Hi Dave, as always enjoying your videos. I have been doing the same with O, as it is more liquid than LTC. As rates starting to drop I think most REITs will move up and this strategy (I tend to even sell close to ATM to get more premiums) would work nicely. However I have this concern - in Covid crash Mar 2020, REITs dropped a lot, and LTC went from 50s to 30s or about 40% drop in less than a month, so there is RISK that one can lose significant portion of their investment in such event. Sure most stocks/etfs dropped a lot, but the point here is that REITs lost a lot more. And again the other thing about LTC is the liquidity over say O. Other than that I love this strategy and has been good source of income for me.
O is a good option for this and ATM works well. I tend to keep my positions small with these and the pullbacks have rewarded those that have continued to invest.
Thanks for this topic. I'm a holder of LTC and have written CCs but have found the spreads to be challenging for this underlying. Any tips on how you look for entries for this trade or similar situations? Btw, enjoy your videos!
That is an obstacle. I tend to trade long dated expirations and roll out with 30-60 days prior to expiration. With little volume it can be a challenge. Keep checking and look to negotiate. It is one of the few times I will leave an option trade open for the day.
After watching your video I went back and looked at LTC's chart. You did make a little (your 5%). I'm curious what you did when the stock did drop to ~$30 per share. Did you add more? Thanks for all your information and insights.
You can pay to get out but no easy fix when you end up that deep in the money. Good news is you still have the gain in the stock to offset the loss in the option. You can try and roll out far in the future but doubt you can gain much ground.

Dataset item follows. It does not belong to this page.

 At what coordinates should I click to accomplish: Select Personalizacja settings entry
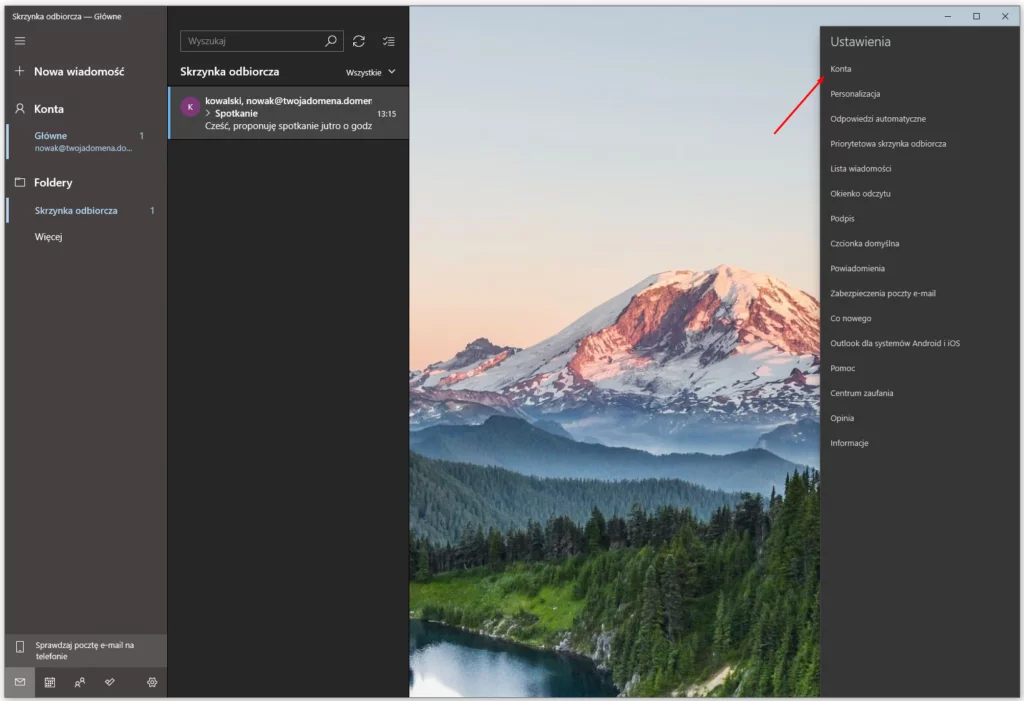coord(855,94)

I'm curious about the possibility of a Wash Sale/Trade if price is above $35 at expiration. Do you accept the wash trade and continue with LTC and the additional paper work when doing taxes or move on to another equity still using this method of an ITM trade. I personally do not like messing with wash sales so I make the strike just above the purchase price. Your thoughts.

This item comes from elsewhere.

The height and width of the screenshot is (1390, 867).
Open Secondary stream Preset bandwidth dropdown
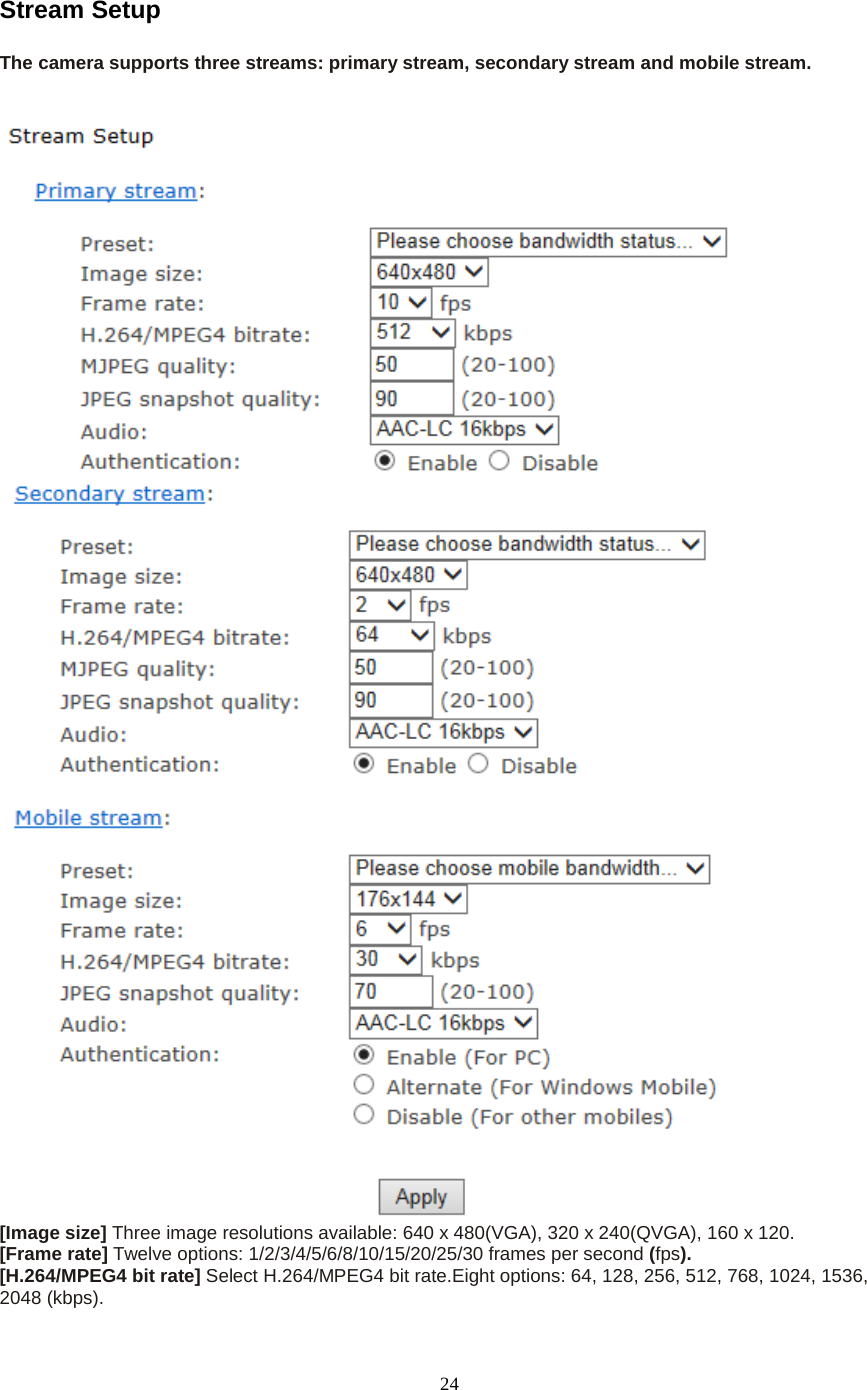tap(526, 545)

I try to stay ahead on the option trades so I close and roll out well before the expiration date. It has been working but it can be a challenge with the low volume on LTC options. If I do get assigned, I take the loss which is not a wash sale. I would likely wait my time before purchasing new shares to avoid any wash sale.
Kinda strange you got lots of questions on ITM calls; I was doing these all the time up until about 2018-2019 when I started to migrate to a more dividend portfolio. The ITM strategy gives a lot more downside hedge, but then managing the short calls to avoid assignment at ex-dividend was getting onerous. To avoid losing my positions AND the dividend, I had to decide should I roll to a higher strike, or just farther out in time, or both? So I don't do ITM calls much unless I'm actually looking to exit long stock.

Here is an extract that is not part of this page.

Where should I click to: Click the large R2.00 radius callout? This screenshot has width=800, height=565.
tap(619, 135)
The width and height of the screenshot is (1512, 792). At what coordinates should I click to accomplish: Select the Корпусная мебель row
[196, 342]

So what would you have made if the stock went to 38? I am just a little confused about how these ITM calls work. The examples you gave were if the price lowered to the call price and below. My understanding is you make the premium when you sell the covered call. So I assume you would make the full premium. What about the stock appreciation over 37?
Since I sold a call at 35, that is the cap. If it goes to 38, 48, or 58, I would still have to sell at 35. That is the sacrifice of selling ITM. No upside but we have some security from the hedge if the stock/ETF declines. With some stocks and ETFs that pay larger distributions, their is little room for growth so I look to capture the distributions and some option premium.
I do this same technique for ET, F, O, LTC, AGNC, and others. Sometimes a stock gets called just before the ex div date when it's too deep ITM. Is there a way to select an ITM strike price that's not too deep to get called before the ex div date?
If it is too deep ITM this can be hard to do but just add time to the option if there is risk of assignment so that it is not attractive to the owner of the option. From the buyers perspective, they are looking at the value of the extrinsic portion of the option versus the dividend value. So if the stock is $2 in the money and the option is currently worth $2.40 with a $0.70 dividend due they have 2 options... Sell the option right now for $2.40 or take assignment and make $2.00 plus the $.70 dividend for $2.70. Just roll it out to a point where that $.40 of time value is in excess of $0.70. As you get deeper ITM, this may no longer work as it gets harder to add time value.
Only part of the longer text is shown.